>> BEGIN DATA EXCERPTS

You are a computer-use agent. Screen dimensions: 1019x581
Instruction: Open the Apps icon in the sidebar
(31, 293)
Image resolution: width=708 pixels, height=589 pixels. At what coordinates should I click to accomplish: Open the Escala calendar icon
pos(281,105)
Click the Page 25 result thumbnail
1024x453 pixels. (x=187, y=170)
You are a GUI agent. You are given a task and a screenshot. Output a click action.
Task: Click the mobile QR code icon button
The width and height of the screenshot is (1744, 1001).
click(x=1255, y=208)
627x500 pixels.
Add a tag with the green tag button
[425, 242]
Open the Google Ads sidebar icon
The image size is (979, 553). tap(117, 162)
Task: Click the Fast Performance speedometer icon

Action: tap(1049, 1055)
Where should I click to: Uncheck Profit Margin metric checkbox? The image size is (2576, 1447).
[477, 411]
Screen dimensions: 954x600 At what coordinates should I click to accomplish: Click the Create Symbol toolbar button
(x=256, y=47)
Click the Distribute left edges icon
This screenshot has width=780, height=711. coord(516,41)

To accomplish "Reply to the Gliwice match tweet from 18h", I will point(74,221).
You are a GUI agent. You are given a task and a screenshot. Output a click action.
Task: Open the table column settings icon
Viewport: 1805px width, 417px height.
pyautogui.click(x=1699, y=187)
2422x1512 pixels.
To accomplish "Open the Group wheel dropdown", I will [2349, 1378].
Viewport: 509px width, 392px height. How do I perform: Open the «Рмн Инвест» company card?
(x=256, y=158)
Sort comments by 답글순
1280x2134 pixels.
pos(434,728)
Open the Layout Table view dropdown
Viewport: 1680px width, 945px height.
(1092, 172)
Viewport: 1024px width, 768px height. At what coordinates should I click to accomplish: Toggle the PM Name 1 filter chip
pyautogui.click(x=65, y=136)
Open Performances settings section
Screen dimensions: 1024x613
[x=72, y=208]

>> END DATA EXCERPTS

TASK TO CARRY OUT: Rewrite all of the items above, replacing every occurrence of "sidebar" with "side panel" and keeping everything else the same.

COMPLETE ANSWER:
You are a computer-use agent. Screen dimensions: 1019x581
Instruction: Open the Apps icon in the side panel
(31, 293)
Image resolution: width=708 pixels, height=589 pixels. At what coordinates should I click to accomplish: Open the Escala calendar icon
pos(281,105)
Click the Page 25 result thumbnail
1024x453 pixels. (x=187, y=170)
You are a GUI agent. You are given a task and a screenshot. Output a click action.
Task: Click the mobile QR code icon button
The width and height of the screenshot is (1744, 1001).
click(x=1255, y=208)
627x500 pixels.
Add a tag with the green tag button
[425, 242]
Open the Google Ads side panel icon
The image size is (979, 553). tap(117, 162)
Task: Click the Fast Performance speedometer icon

Action: tap(1049, 1055)
Where should I click to: Uncheck Profit Margin metric checkbox? The image size is (2576, 1447).
[477, 411]
Screen dimensions: 954x600 At what coordinates should I click to accomplish: Click the Create Symbol toolbar button
(x=256, y=47)
Click the Distribute left edges icon
This screenshot has width=780, height=711. coord(516,41)

To accomplish "Reply to the Gliwice match tweet from 18h", I will point(74,221).
You are a GUI agent. You are given a task and a screenshot. Output a click action.
Task: Open the table column settings icon
Viewport: 1805px width, 417px height.
pyautogui.click(x=1699, y=187)
2422x1512 pixels.
To accomplish "Open the Group wheel dropdown", I will [2349, 1378].
Viewport: 509px width, 392px height. How do I perform: Open the «Рмн Инвест» company card?
(x=256, y=158)
Sort comments by 답글순
1280x2134 pixels.
pos(434,728)
Open the Layout Table view dropdown
Viewport: 1680px width, 945px height.
(1092, 172)
Viewport: 1024px width, 768px height. At what coordinates should I click to accomplish: Toggle the PM Name 1 filter chip
pyautogui.click(x=65, y=136)
Open Performances settings section
Screen dimensions: 1024x613
[x=72, y=208]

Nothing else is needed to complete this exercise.